### ACTIVITY:
From the records below, print exactly the lines starting at the one containing "Podcast (399, 2146)" and ending at the one containing "Ни дня без добрых дел! (36, 2515)", ends included, and nothing else.
----
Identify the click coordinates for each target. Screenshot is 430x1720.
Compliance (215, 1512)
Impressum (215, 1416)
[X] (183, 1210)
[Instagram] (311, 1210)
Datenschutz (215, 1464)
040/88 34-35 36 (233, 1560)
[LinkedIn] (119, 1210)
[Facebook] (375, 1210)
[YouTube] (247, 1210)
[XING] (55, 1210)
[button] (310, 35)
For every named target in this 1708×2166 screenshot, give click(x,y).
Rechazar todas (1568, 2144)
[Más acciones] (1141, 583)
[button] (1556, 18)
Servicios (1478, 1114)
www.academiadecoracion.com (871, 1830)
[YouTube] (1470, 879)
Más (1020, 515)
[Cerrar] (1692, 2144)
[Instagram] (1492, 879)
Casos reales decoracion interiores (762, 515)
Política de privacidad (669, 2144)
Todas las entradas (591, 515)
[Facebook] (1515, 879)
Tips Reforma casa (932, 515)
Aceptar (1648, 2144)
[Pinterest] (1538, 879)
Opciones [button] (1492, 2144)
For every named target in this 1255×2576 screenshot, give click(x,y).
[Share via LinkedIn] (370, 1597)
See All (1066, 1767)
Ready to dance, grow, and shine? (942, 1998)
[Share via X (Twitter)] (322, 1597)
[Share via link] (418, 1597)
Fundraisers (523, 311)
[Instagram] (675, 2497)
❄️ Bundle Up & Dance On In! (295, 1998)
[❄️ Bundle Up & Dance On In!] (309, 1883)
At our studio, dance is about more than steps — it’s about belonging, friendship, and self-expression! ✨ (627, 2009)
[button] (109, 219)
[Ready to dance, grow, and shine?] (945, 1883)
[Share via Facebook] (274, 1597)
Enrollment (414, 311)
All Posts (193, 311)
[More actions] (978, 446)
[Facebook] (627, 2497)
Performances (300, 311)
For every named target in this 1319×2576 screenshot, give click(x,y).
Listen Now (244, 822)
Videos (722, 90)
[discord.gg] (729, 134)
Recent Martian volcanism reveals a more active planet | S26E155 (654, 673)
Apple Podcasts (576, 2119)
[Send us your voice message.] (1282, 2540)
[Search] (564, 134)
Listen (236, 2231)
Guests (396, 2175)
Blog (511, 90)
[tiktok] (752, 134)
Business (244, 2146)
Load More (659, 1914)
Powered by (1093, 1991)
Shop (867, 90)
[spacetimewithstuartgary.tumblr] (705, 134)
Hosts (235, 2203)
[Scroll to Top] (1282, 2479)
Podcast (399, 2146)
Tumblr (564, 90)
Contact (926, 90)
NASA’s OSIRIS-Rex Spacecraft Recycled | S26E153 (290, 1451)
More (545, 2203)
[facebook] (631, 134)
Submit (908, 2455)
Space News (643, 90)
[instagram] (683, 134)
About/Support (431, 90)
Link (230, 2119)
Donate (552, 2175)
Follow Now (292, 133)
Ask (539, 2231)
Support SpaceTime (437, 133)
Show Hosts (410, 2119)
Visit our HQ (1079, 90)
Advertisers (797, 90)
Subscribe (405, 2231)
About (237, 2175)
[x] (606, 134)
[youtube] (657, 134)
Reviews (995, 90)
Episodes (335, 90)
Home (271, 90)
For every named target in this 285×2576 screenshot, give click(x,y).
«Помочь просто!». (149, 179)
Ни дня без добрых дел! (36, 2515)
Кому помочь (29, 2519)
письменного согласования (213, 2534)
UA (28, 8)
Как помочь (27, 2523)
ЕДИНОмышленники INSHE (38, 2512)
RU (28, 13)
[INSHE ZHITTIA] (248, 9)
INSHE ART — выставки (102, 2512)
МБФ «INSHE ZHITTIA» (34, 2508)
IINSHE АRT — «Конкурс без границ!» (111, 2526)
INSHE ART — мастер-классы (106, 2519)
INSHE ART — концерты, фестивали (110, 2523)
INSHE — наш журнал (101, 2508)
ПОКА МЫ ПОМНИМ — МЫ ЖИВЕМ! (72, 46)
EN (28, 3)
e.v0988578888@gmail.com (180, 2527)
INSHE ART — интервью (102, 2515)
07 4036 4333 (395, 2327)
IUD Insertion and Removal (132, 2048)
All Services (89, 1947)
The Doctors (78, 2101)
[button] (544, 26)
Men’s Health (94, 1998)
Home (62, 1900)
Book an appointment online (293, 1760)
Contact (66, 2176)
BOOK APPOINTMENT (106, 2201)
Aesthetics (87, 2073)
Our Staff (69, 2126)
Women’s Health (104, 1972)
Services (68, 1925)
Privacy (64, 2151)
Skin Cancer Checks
----
### WRITTEN ANSWER:
Podcast (399, 2146)
Tumblr (564, 90)
Contact (926, 90)
NASA’s OSIRIS-Rex Spacecraft Recycled | S26E153 (290, 1451)
More (545, 2203)
[facebook] (631, 134)
Submit (908, 2455)
Space News (643, 90)
[instagram] (683, 134)
About/Support (431, 90)
Link (230, 2119)
Donate (552, 2175)
Follow Now (292, 133)
Ask (539, 2231)
Support SpaceTime (437, 133)
Show Hosts (410, 2119)
Visit our HQ (1079, 90)
Advertisers (797, 90)
Subscribe (405, 2231)
About (237, 2175)
[x] (606, 134)
[youtube] (657, 134)
Reviews (995, 90)
Episodes (335, 90)
Home (271, 90)
For every named target in this 285×2576 screenshot, give click(x,y).
«Помочь просто!». (149, 179)
Ни дня без добрых дел! (36, 2515)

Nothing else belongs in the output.